▶ PROVIDED RECORDS:

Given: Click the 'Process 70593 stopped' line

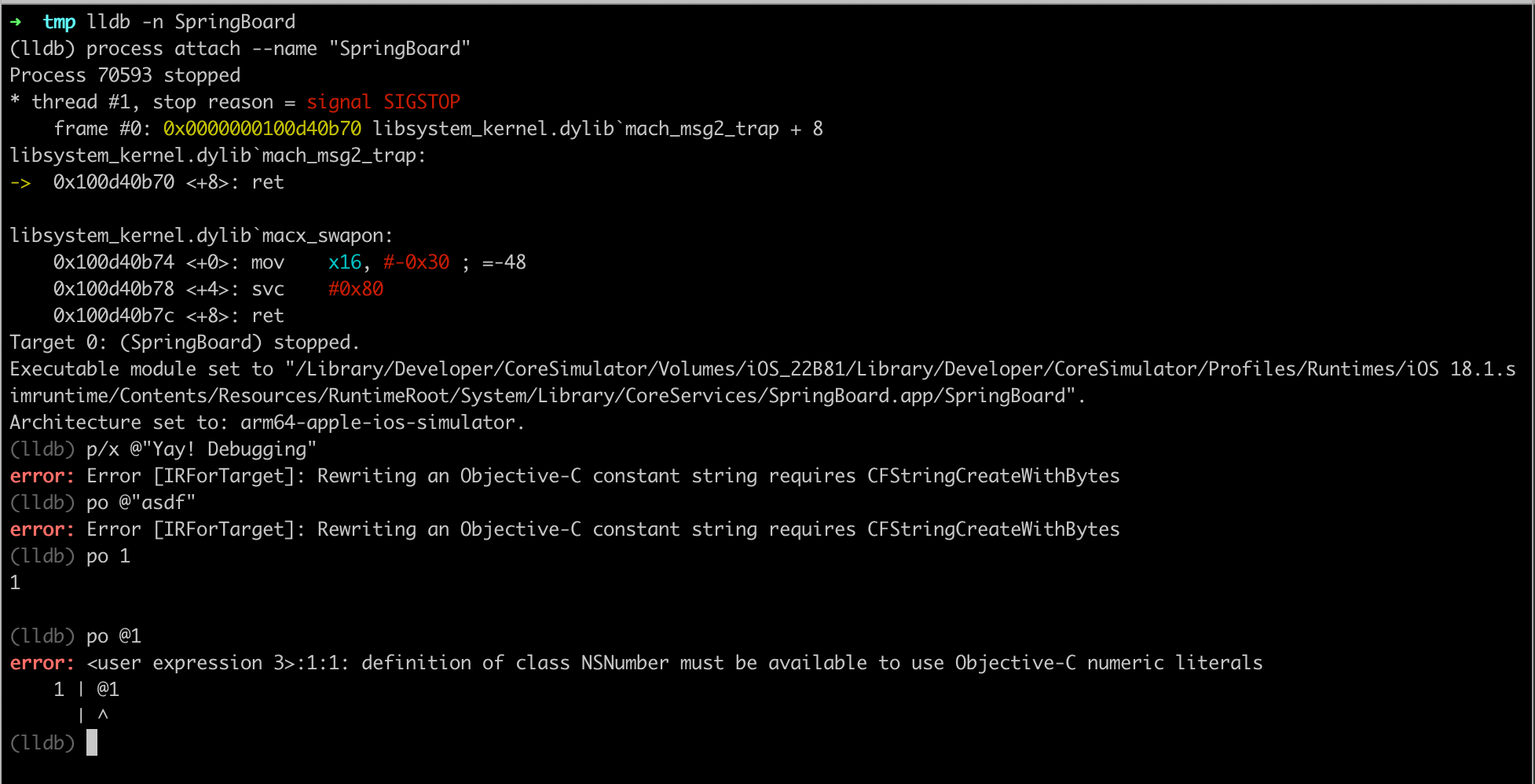Looking at the screenshot, I should [x=125, y=75].
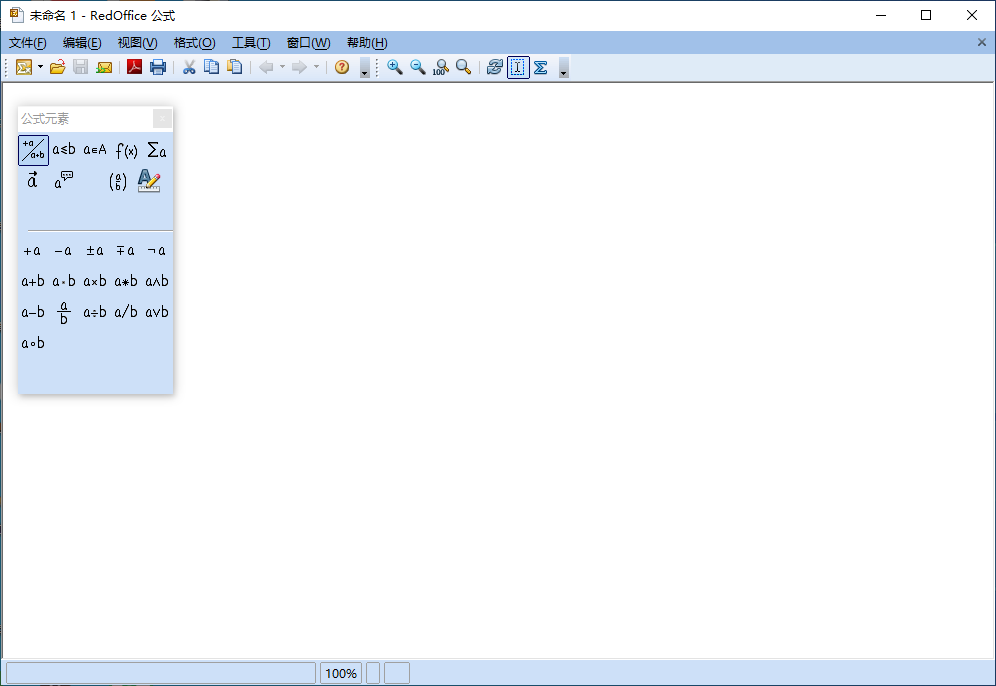Image resolution: width=996 pixels, height=686 pixels.
Task: Toggle the formula cursor button
Action: (518, 67)
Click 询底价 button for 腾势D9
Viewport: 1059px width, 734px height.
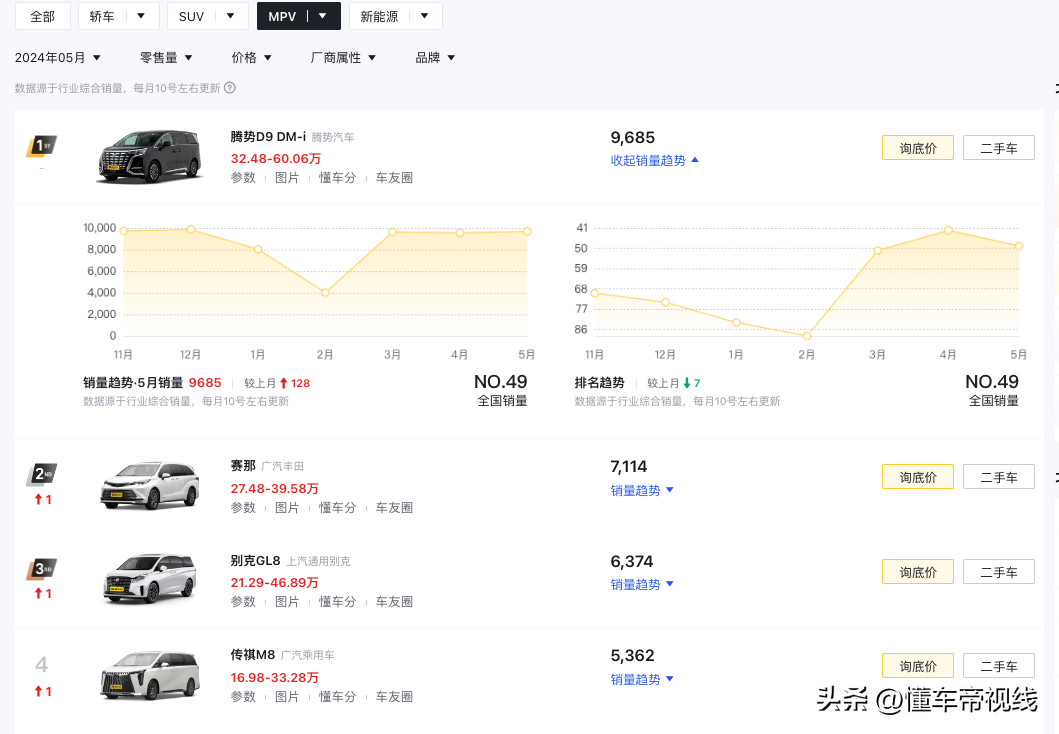click(x=917, y=147)
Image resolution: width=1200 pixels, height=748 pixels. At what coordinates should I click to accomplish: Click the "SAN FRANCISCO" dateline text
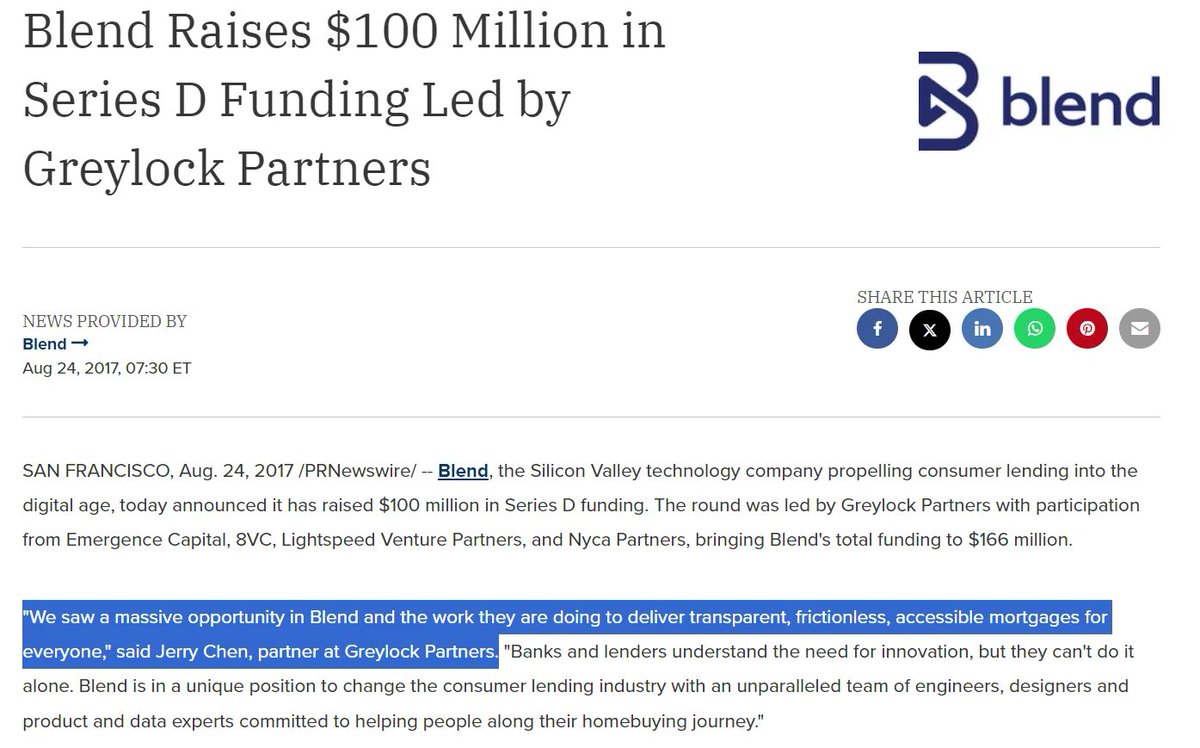(x=97, y=470)
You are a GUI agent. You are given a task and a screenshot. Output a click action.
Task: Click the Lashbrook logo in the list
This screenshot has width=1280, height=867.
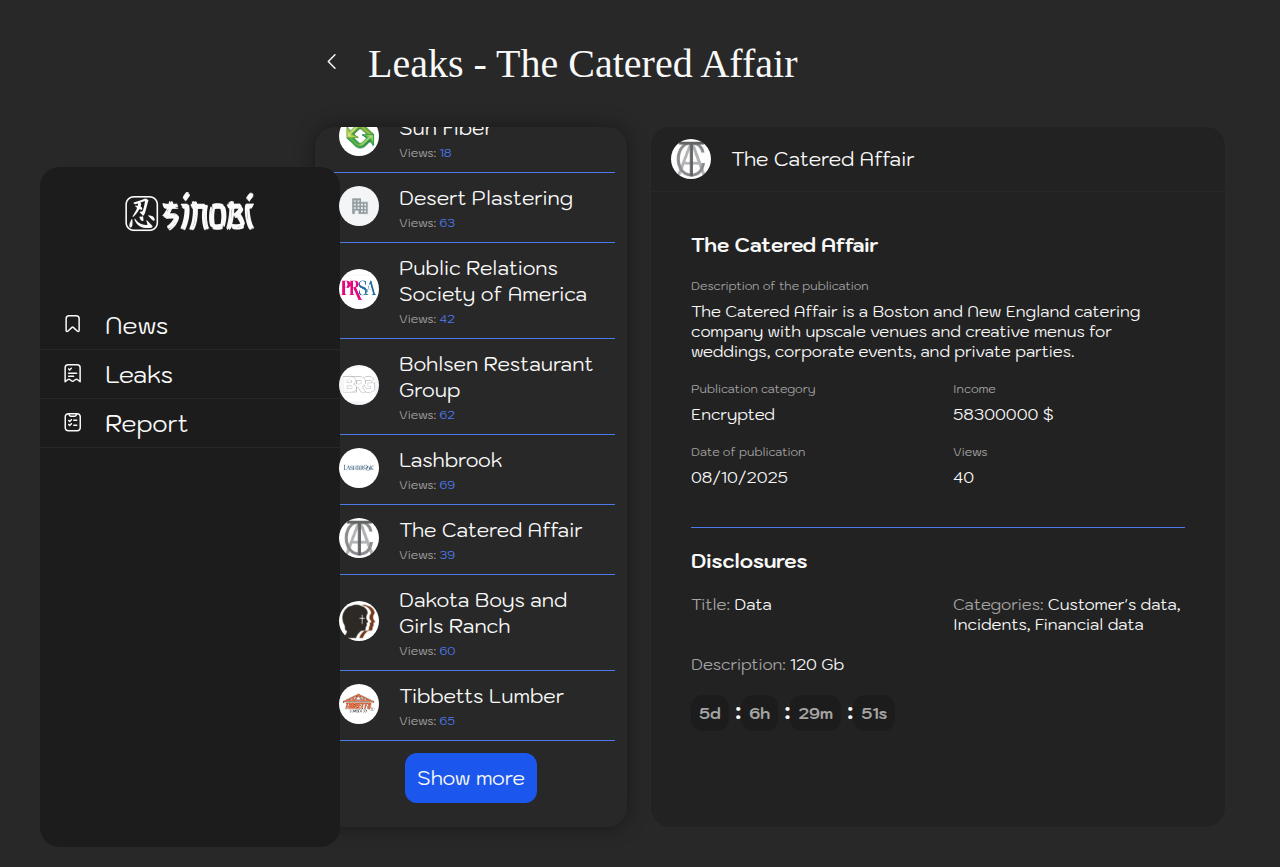coord(359,467)
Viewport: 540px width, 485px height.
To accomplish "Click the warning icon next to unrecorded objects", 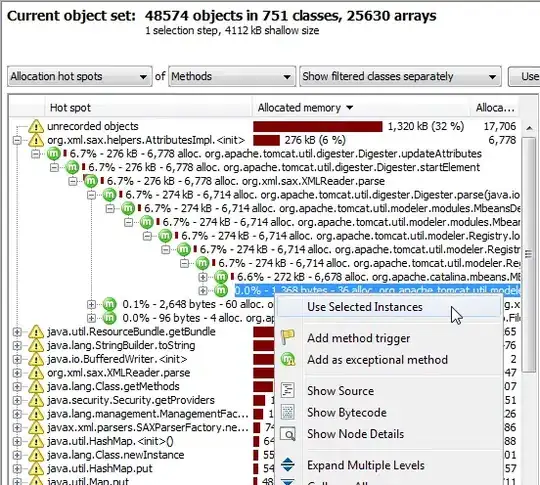I will pyautogui.click(x=35, y=126).
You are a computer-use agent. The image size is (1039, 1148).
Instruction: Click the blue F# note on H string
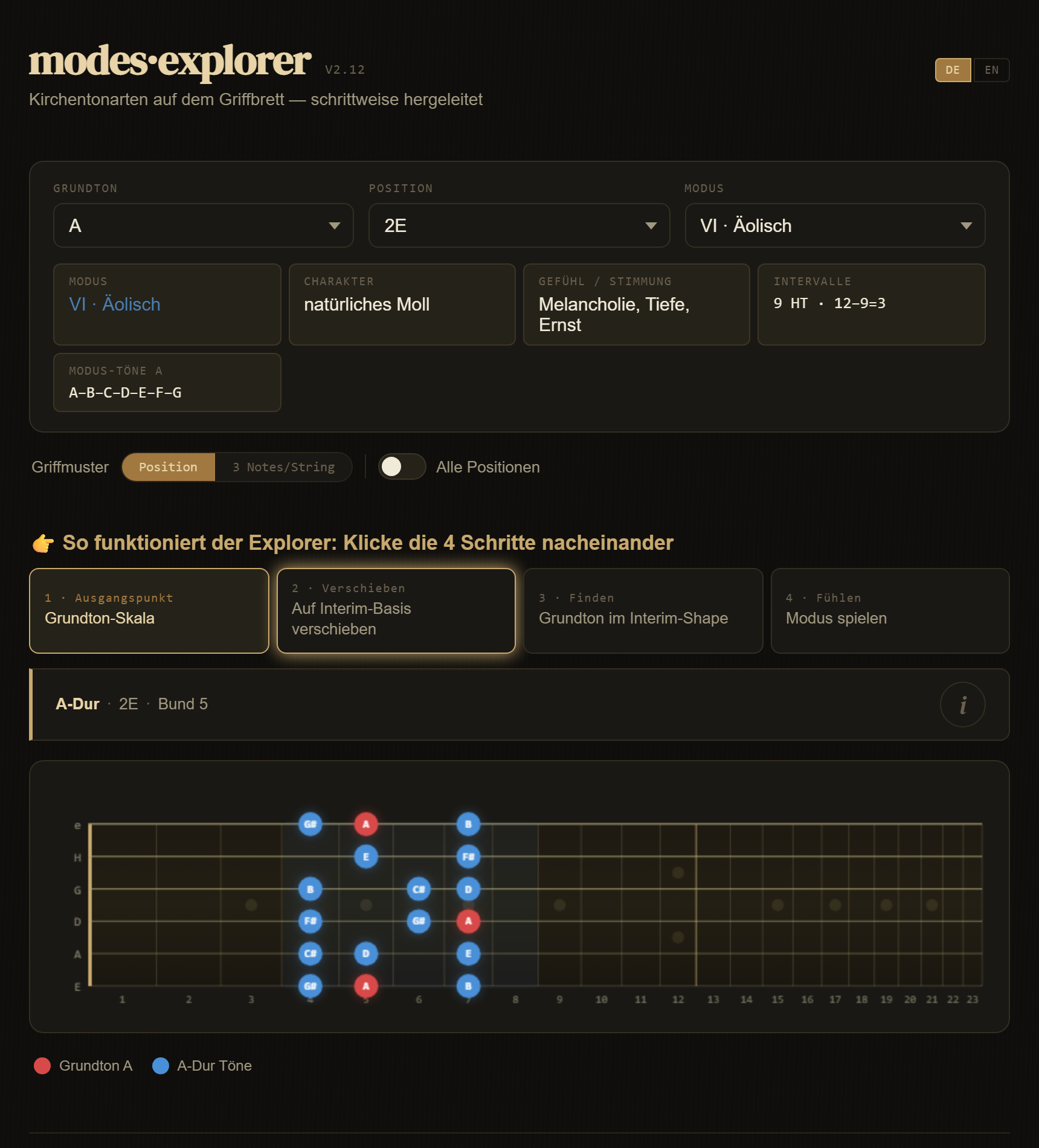coord(468,857)
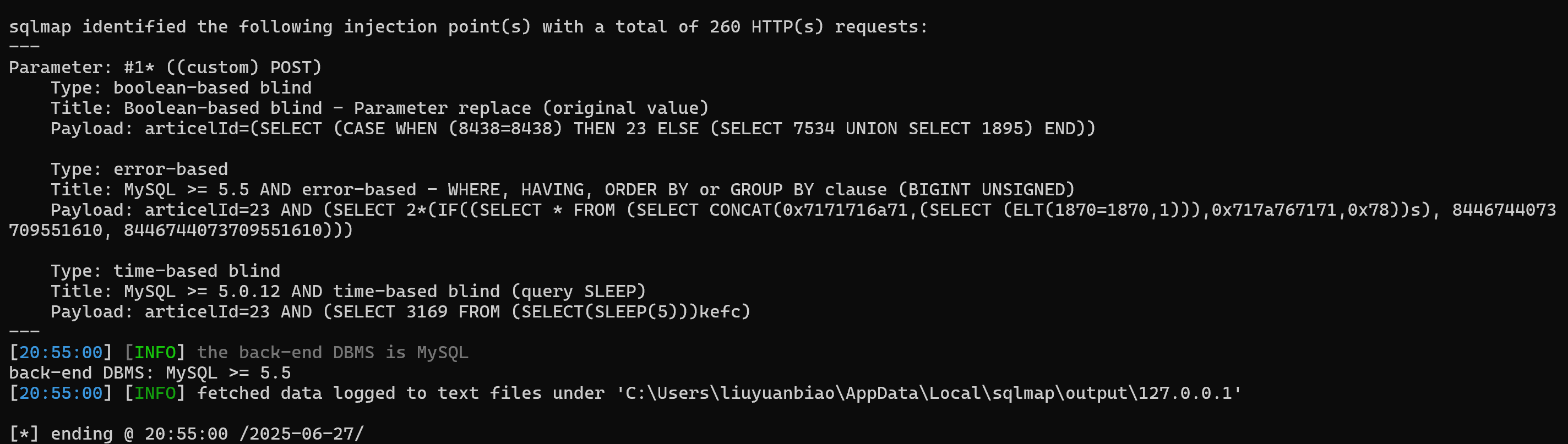This screenshot has width=1568, height=444.
Task: Click the "back-end DBMS: MySQL >= 5.5" line
Action: pyautogui.click(x=150, y=373)
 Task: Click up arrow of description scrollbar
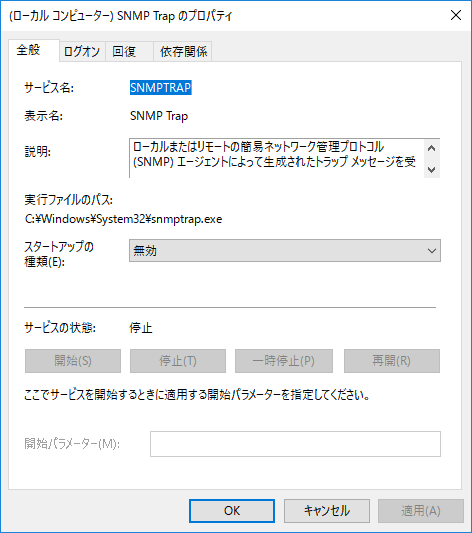[x=432, y=148]
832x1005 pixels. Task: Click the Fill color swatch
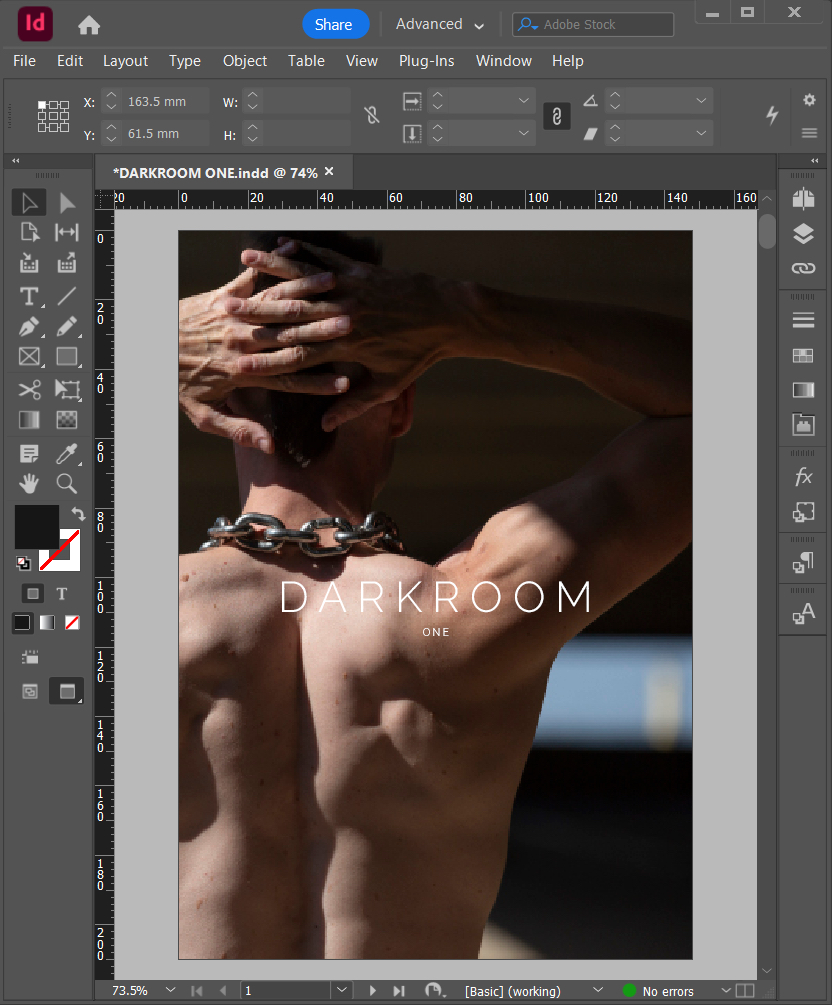(x=36, y=527)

▶ WHAT YOU ARE ASKED TO DO: Pick every line from the listing holding the string "agent", and copy it.

▶ ANSWER SECTION:
You are a GUI agent. You are given a task and a screenshot. Output a click action.
You are a computer-use agent. The image size is (1039, 1148).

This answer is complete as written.